The last question about her horse not drinking enough water got me wondering? How many water their horses in the winter or do you let them eat Snow. I have a atomatic waterer which allows them water all year round but many people in the area think that once the pond freezes over that they can just let thier horses eat snow for water. I say tie them up in a field 24/7 and let them only have snow to drink, think they will change thier minds.. Ok sorry but this happens lots out here, and it is a pet pieve of mine.
OMG!!! Do those people know how much snow a horse would have to eat to get the water they require???? It's mostly air. We have had people lose their animals in this area because of ignorance like that. I'm with you on that one
We would always water our horses twice a day in the winter despite snow. We would dump about 5 gallons of water per horse in the morning and then at night.

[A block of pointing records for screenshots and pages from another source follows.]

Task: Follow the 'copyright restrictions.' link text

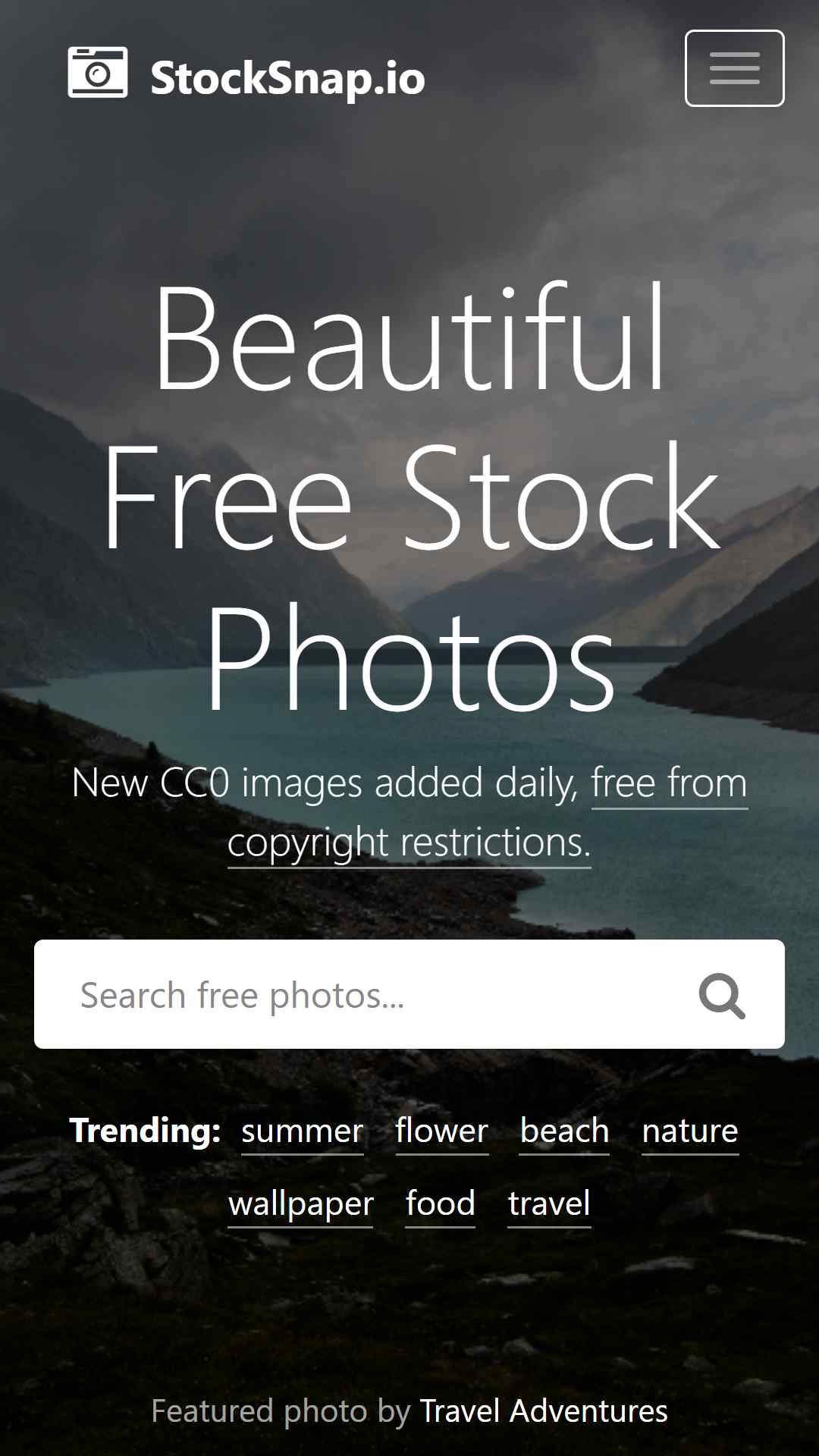Action: coord(410,843)
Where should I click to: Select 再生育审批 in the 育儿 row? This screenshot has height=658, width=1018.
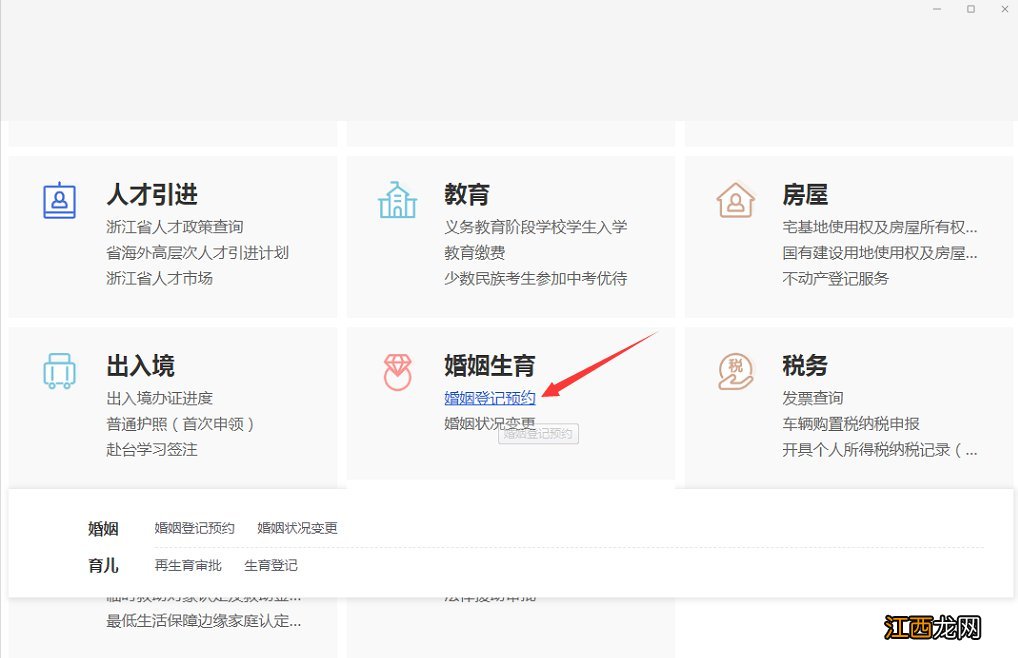pos(188,565)
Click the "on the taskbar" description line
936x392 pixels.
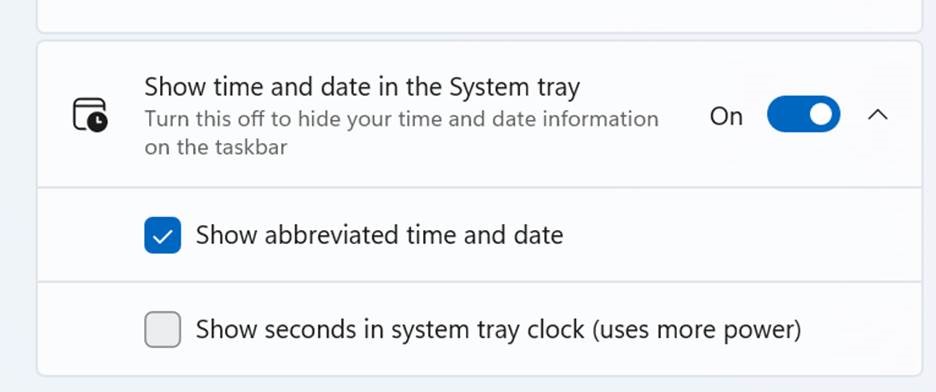point(216,147)
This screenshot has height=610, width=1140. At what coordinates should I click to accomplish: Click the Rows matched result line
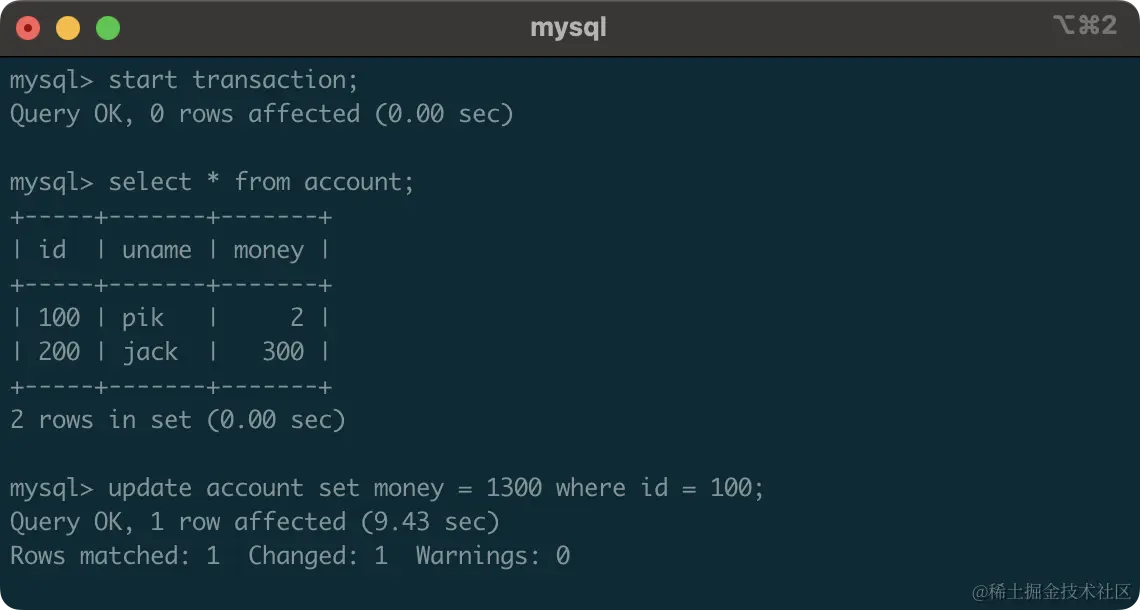[290, 556]
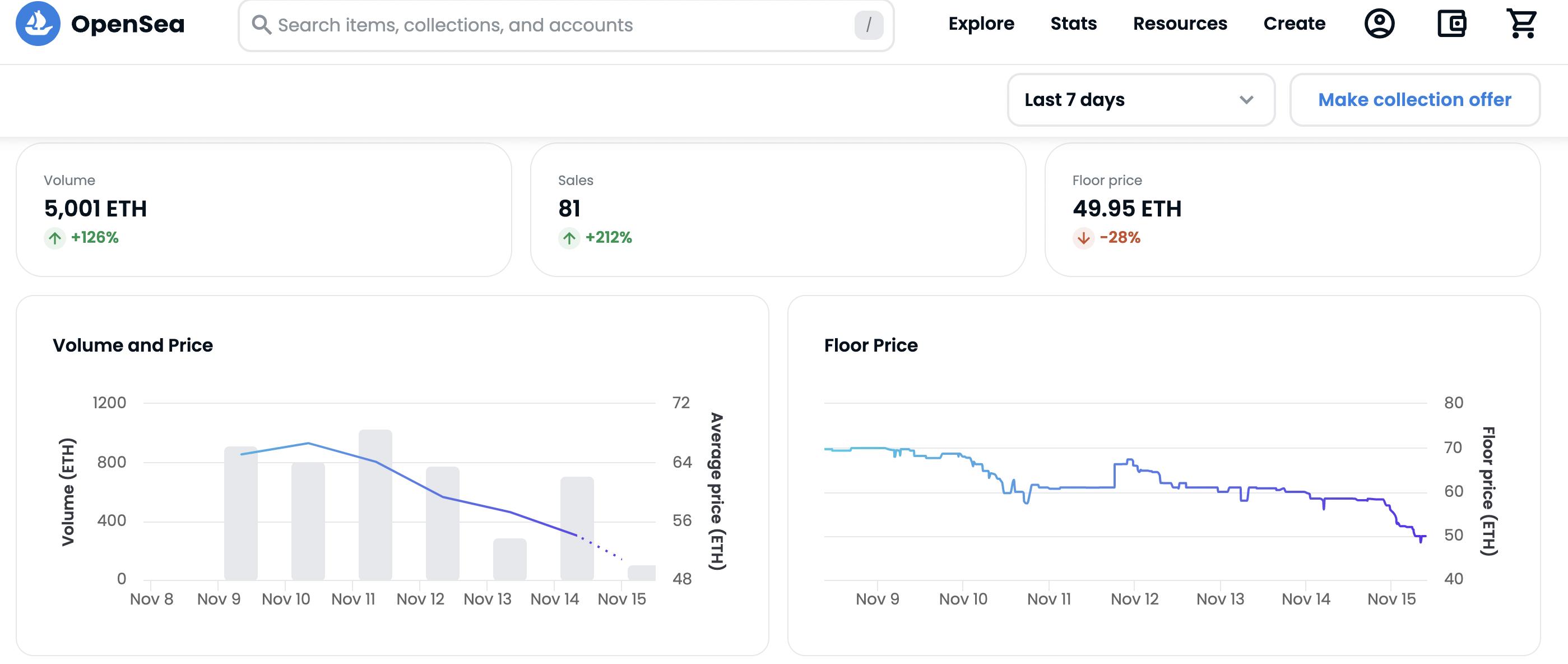1568x664 pixels.
Task: Open the Stats menu
Action: [1073, 24]
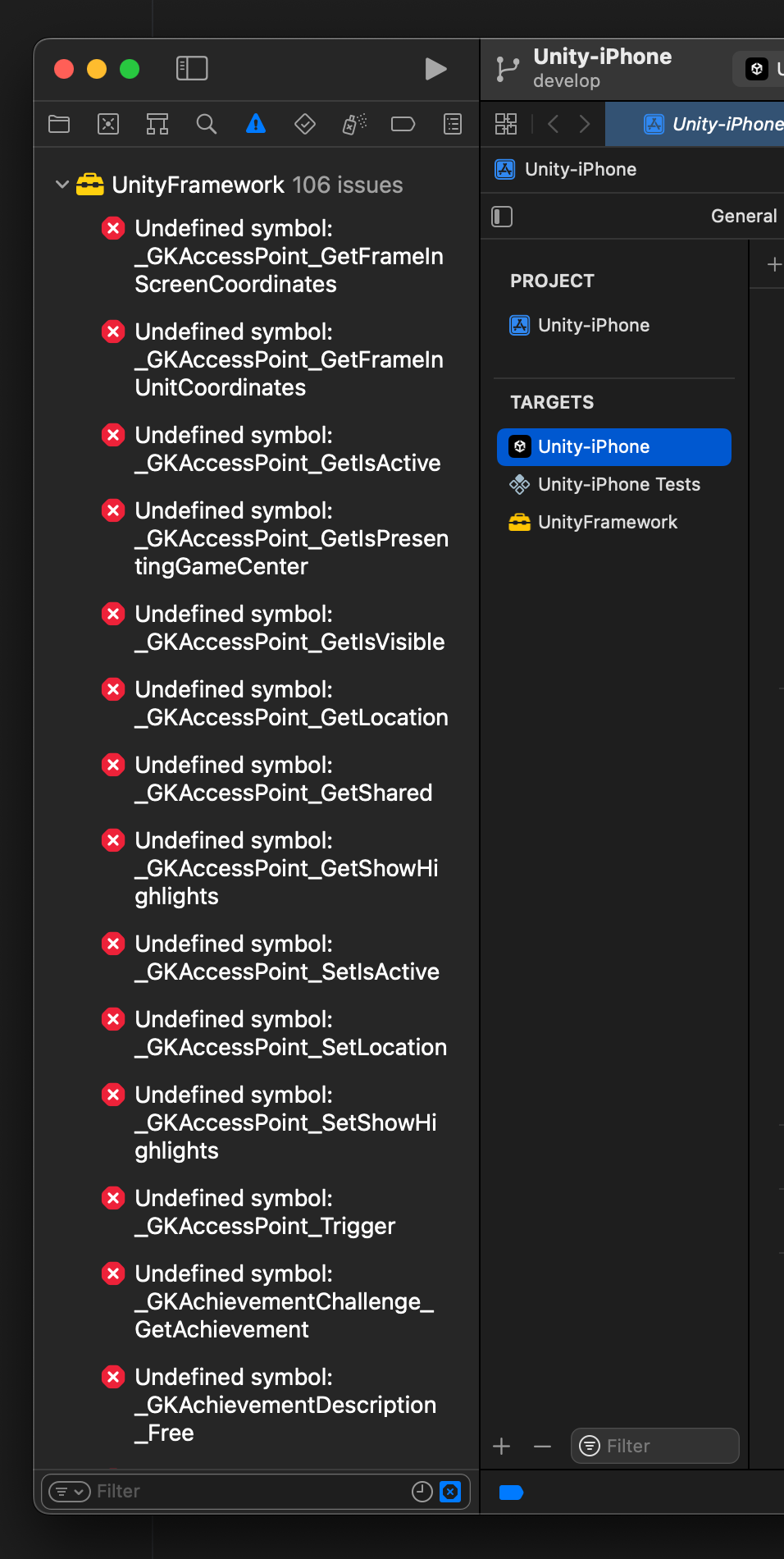The height and width of the screenshot is (1559, 784).
Task: Open the related items grid menu
Action: coord(506,124)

They had no problem drinking the water down...but too much water will only freeze and cause more work (dad wouldnt let me have tank heaters). I don't think snow can really give the horse the amount of water needed and without additional water it could cause dehydration
Without water, nothing in your horse's body will function. Horses will often reduce their water intake as temperatures fall. This reduced water intake, combined with increased forage consumption can lead to a greater incidence of impaction and colic. Ideally, water should be warmed so that the horse will consume adequate amounts. Water should be available at all times. Water should be maintained between 45 and 65 degrees F and any ice crystals should be removed. If you are in a area that has regular freezing, check the water supply twice daily as horses will drink eight to 12 gallons a day.
A basketball or soccer ball floating in the water trough will keep it from completely freezing over. To help prevent freeze up in the water trough, place it in the sunniest spot available, and bank dirt around its sides to help insulate it. You might want to try covering part of the top with plywood, leaving a small area free for drinking. However, if you get very hard freezes you may want to invest in one of the various water heaters that are on the market. If you use float heaters, automatic waterers, or heated water buckets, be sure to check them to insure the heater is not shorting out and shocking the water. Allow plenty of space between water tanks and fences. If the whole herd drinks at the same time, there's often some scuffling and butting around the tank, and horses might be pushed through the fence. Some people believe horses can get by on snow. "Get by" they might, but horses require a lot of water to digest dry feed. Forcing a horse to produce moisture by eating snow is counterproductive. Six times as much snow must be eaten to provide an equal amount of water. Furthermore, calories are used to melt the snow that should be used for body warmth. Whenever possible, offer your horse warm water at a temperature of about 45-65° F. Studies have repeatedly demonstrated that a horse's water intake in winter increases dramatically if he has access to warm water. Recent research has shown a 40 percent increase in water intake when horses are offered warm water on wintery days."
Case in point.......My Xdaughter-in-law was asked to water our stud while we were away for a week. I filled his water tub up has a heater etc so it wouldn't freeze, but as he usually has it drank in about 4 days I asked her to check his water and fill his tank if necessary. Well we got home 7 days later and his water tank was empty. I was so mad.....Her excuse was, that she asked the neighbor if our horses needed to be fed and watered as much as they did and they told her, no that our horses we just spoiled. Well so much for those neighbors....
People are idiots...all my horses have the pleasure of heated water buckets in the barn and a heated trough for turnout time, I know this is not a luxury of all horse properties, I was just so sick of breaking ice at the other places I have lived and owned horses that the plug ins for the buckets and trough heater was a definite must when I bought my own place and built my new barn. I actually worked out quite nicely the way we did it because the power cords are completely hidden from the horses and the buckets I buy even if they short out can not shock the horse as everything is made of plastic that the water touches. The one downside is that these are not the cheapest things to run in the winter, I know I only leave them plugged in once it gets about 20 degrees or lower because they eat electricity...even though they say they are energy efficient.
Yeah...sorry for the long rant there, it just makes me mad to think someone thinks an animal can live on snow! My question is what do they do when it freezing cold outside and they are to lazy to give water to these horses, but yet there is no snow. In Ohio, it may be cold as crap, but there is not always snow!
My horses have warm water in the winter and cool water in the summer. We have two automatic heater waters that keep the water at 10 Degrees Celcius and a trough with a heater in it that keeps it a touch warmer.